Steel Chair to the Head: the pleasure and pain of professional wrestling. Duke University Press, 2005
The antagonistsshaved, oiled, pierced, and tattooed; the glaring lights; the pounding music; the shouting crowd: professional wrestling is at once spectacle, sport, and business. Steel Chair to the Head provides a multifaceted look at the popular phenomenon of pro wrestling. The contributors combine critical rigor with a deep appreciation for wrestling as a unique culture form, the latest in a long line of popular performance genres. They examine wrestling as it happens in the ring, is experienced in the stands, is portrayed on television, and is discussed in online chat rooms. In the process, they reveal wrestling as an expression of the contradictions and struggles that shape American culture.

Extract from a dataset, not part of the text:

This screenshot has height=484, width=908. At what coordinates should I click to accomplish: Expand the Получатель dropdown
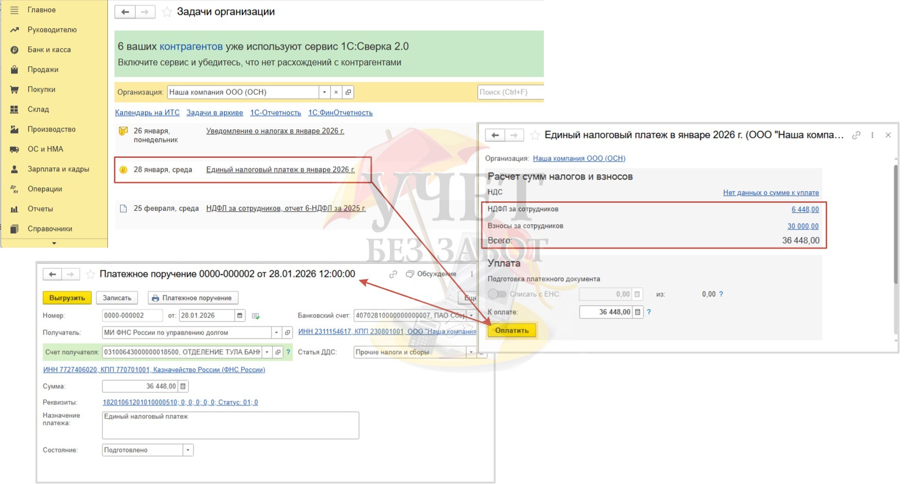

The essayists include scholars in anthropology, psychology, film studies, communication studies, and sociology, one of whom used to wrestle professionally. Classic studies of wrestling by Roland Barthes, Carlos Monsiváis, Sharon Mazer, and Henry Jenkins appear alongside original essays. Whether exploring how pro wrestling inflects race, masculinity, and ideas of reality and authenticity; how female fans express their enthusiasm for male wrestlers; or how lucha libre provides insights into Mexican social and political life, Steel Chair to the Head gives due respect to pro wrestling by treating it with the same thorough attention reserved for more conventional forms of cultural expression.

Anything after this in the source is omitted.